Million Dollar Baby - Milyonluk Bebek
Bu filmi babamla izlememin üzerine babamın bana sinirlenerek “bi daha bana böyle filmler izletme” şeklindeki tepkisinden de anlayacağımız üzere, moral bozucu bir filmdir kendisi. Güzel bir şampiyonluk hikâyesi gibi başlasa da sonunda yön çevirerek en depresif şekline bürünür. Ağlamamak için kendinizi kasmak yersizdir artık.

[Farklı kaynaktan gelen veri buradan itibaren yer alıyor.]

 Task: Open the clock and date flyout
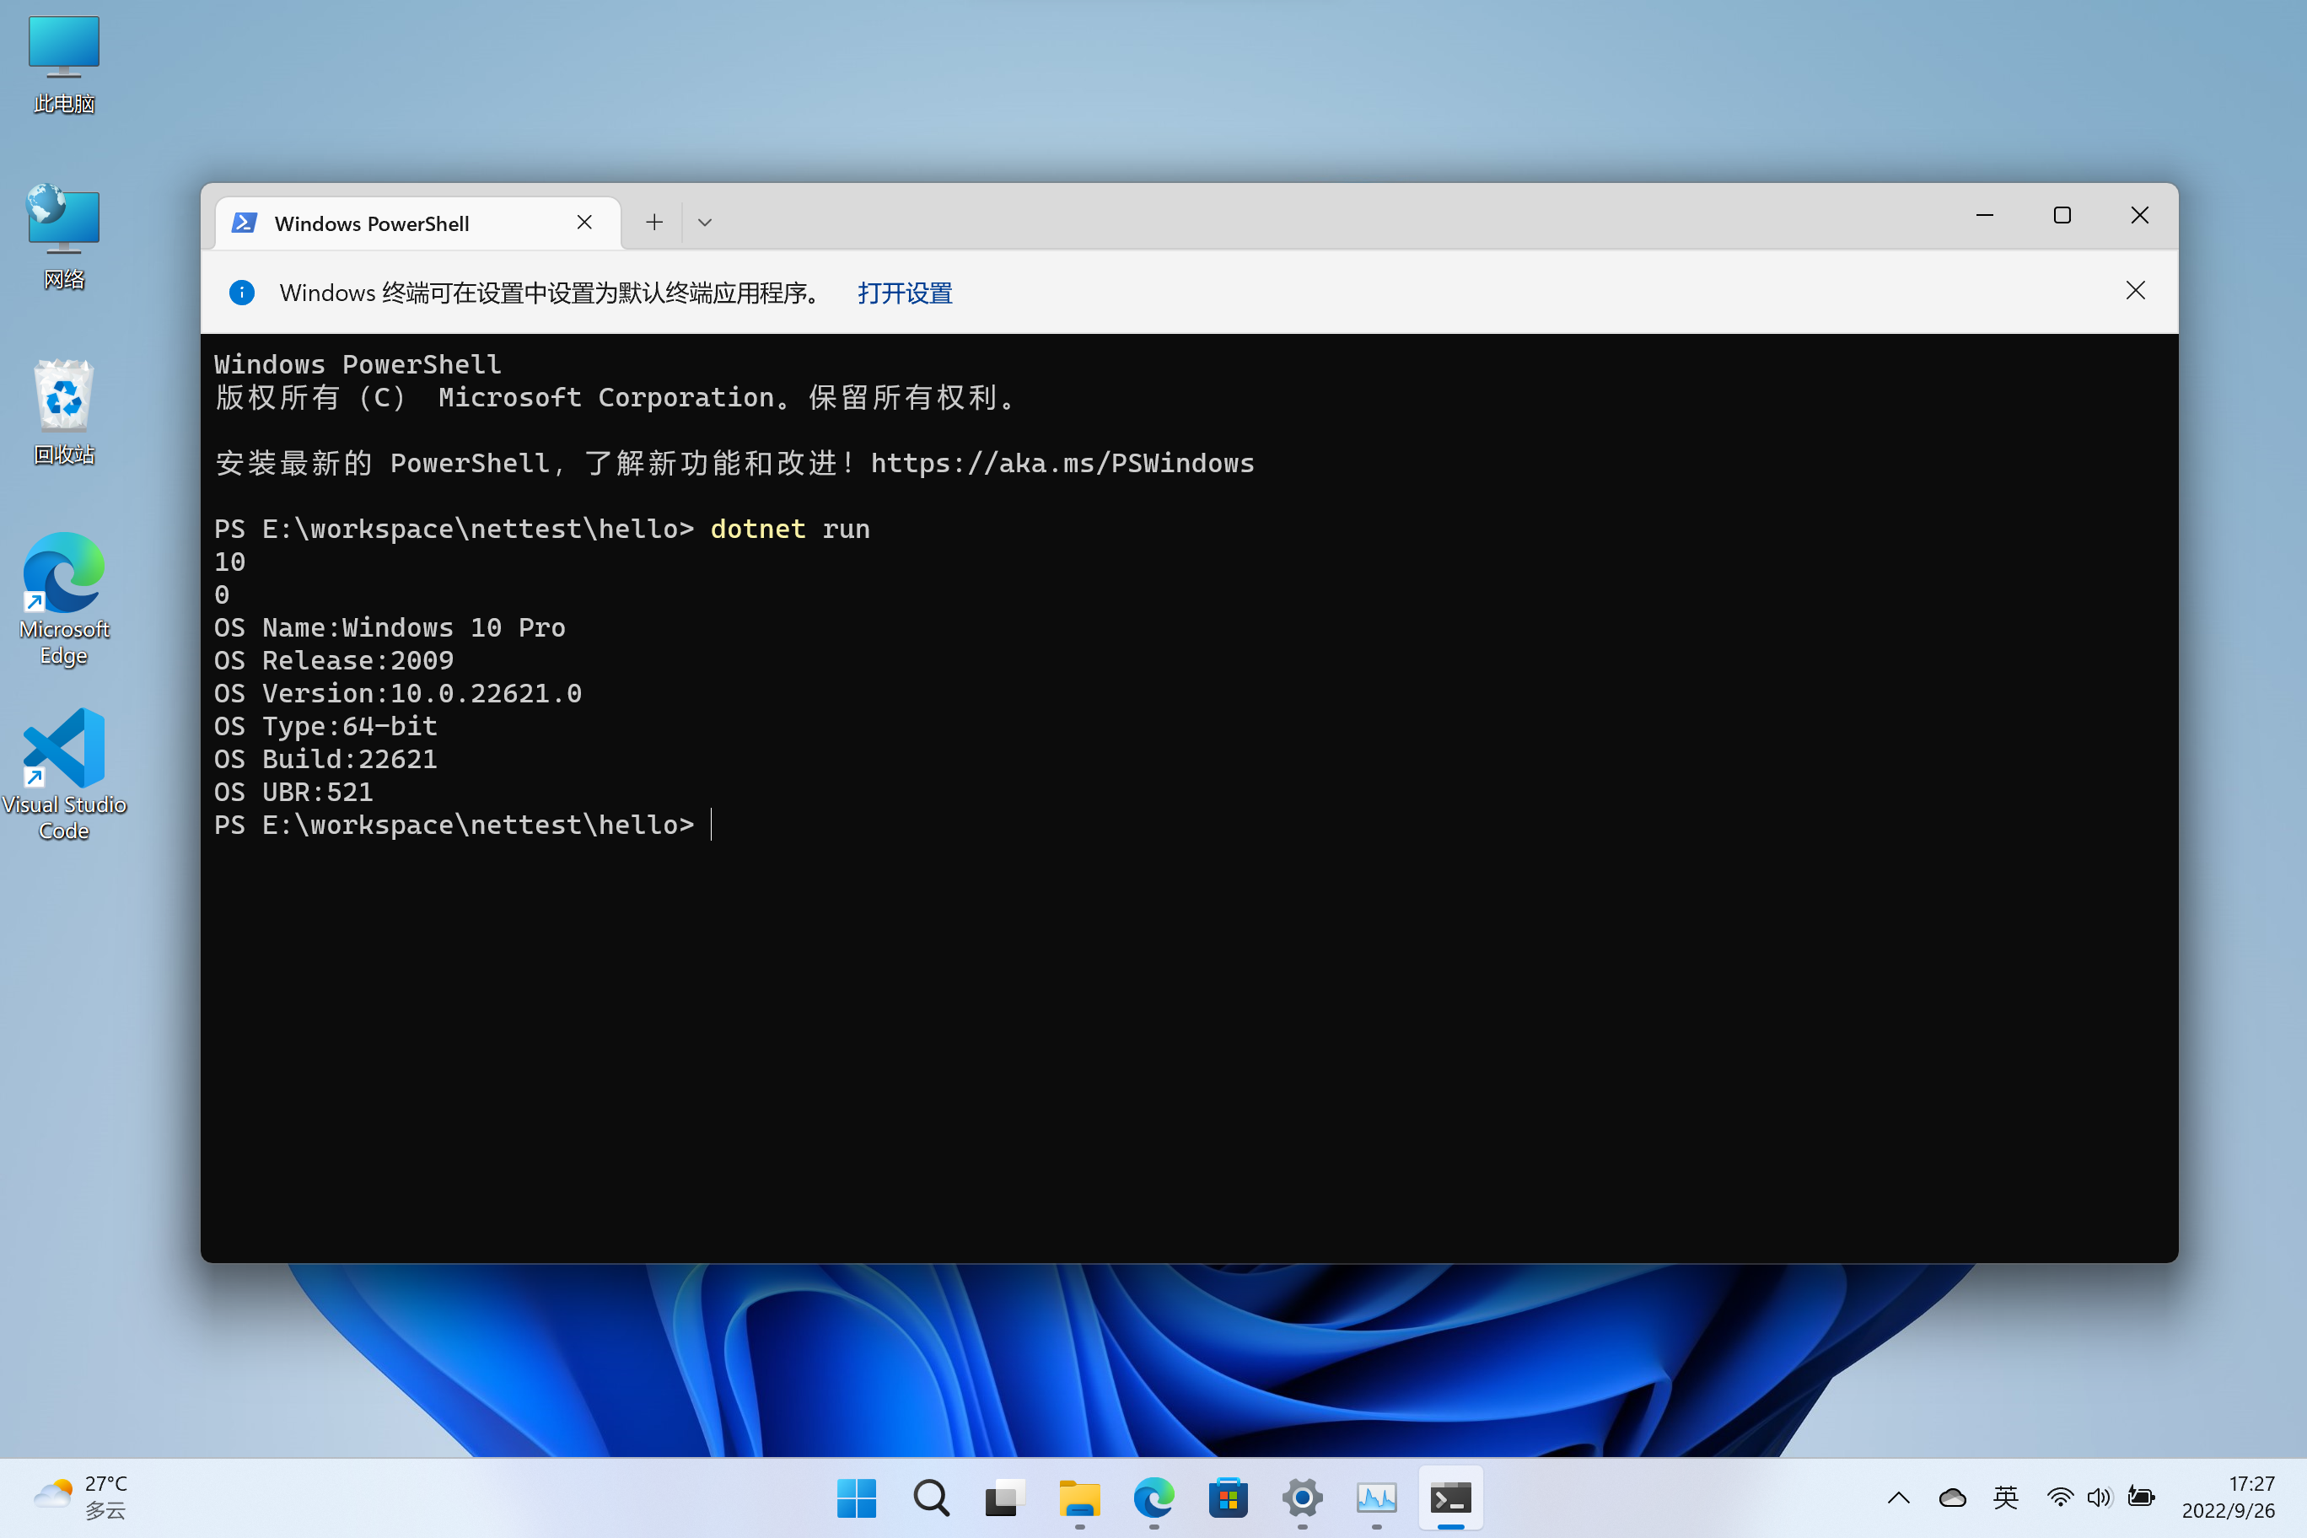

Koyverin gitsin sevgili Hilary Swank’in performansıyla.
La Vie Revee Des Anges / The Dreamlife of Angels - Meleklerin Düş Yaşamı
Bu filmi, bir de filmdeki sarışın kızcağıza benzer bir arkadaşınızla izliyorsanız çok daha etkileyici oluyor. Gerçi sarışın hanım kızın yaşadıkları da hepimizin ucundan kıyısından az biraz yaşadığı şeyler olduğu için filmin içinde buluveriyor insan birden kendini. İki öykünün iç içe geçtiği film ilerledikçe daha mutsuz bir hal alıyor ve finaliyle bombayı koyuyor. Nutkunuz tutuluyor, birden ağlayamıyorsunuz; ama düşündükçe işliyor içine insanın.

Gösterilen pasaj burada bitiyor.